Extrait à lire:

Les algues des Galapagos souffrent également: 74 algues ont été inscrites sur la liste dont 17 en danger critique ou peut être éteinte. Autre espèce peut-être éteinte, le dauphin du Yangtsé, ou baiji, dont on a beaucoup parlé cet été. Fin 2006, une expédition partie à la recherche de ce mammifère qu’on n’apercevait plus depuis longtemps, est revenue bredouille, concluant qu’il avait probablement disparu, victime de la pollution du fleuve chinois. Mais à la fin du mois dernier, des Chinois ont affirmé en avoir aperçu un. Une vérification est en cours.
Ebola et agrocarburants
La situation des grands singes s’est dégradée. La principale sous-espèce de gorilles (Gorilla gorilla gorilla) a souffert du commerce illégal de viande de brousse et du virus Ebola: sa population a chuté de plus de 60% en vingt-cinq ans. Un tiers des gorilles de plaine occidentaux vivant dans les aires protégées ont succombé au virus Ebola. Les gorilles sont donc désormais classés en danger critique d’extinction.
Pour l’orang-outan, le classement demeure le même : le grand singe roux de Sumatra est menacé d’extinction, celui de Bornéo est en danger Mais l’UICN souligne que leur déclin préfigure de ce qui risque de se passer avec le développement des agrocarburants. En effet, leur habitat s’est considérablement réduit en vingt ans, la surface des plantations de palmiers à huile étant elle passée de 2000 km2 à 27.000 km2 sur l’île.
L’Homme, principale menace
Au total, 785 espèces sont déjà éteintes et 65 survivent seulement en captivité ou à l’état domestique, fait observer l’UICN. Et encore avec environ 40000 espèce répertoriées, nous n’avons pu étudier que le sommet de l’iceberg, souligne Jean Christophe Vié, chef adjoint du programme UICN pour les espèces, car le nombre total d’espèces sur la planète reste incertain. 1,9 million ont été décrites, mais les estimations vont de 10 à 100 millions, avec une valeur plus probable d’environ 15 millions.

Travail à effectuer:
D'après l'extrait sur les espèces menacées, de combien la population de la principale sous-espèce de gorilles a-t-elle chuté en vingt-cinq ans ? Les lignes n'ont aucun rapport avec l'extrait.

Données recueillies:

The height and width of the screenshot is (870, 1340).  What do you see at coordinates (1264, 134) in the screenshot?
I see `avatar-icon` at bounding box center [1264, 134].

Réponse ci-dessous:
De plus de 60 %.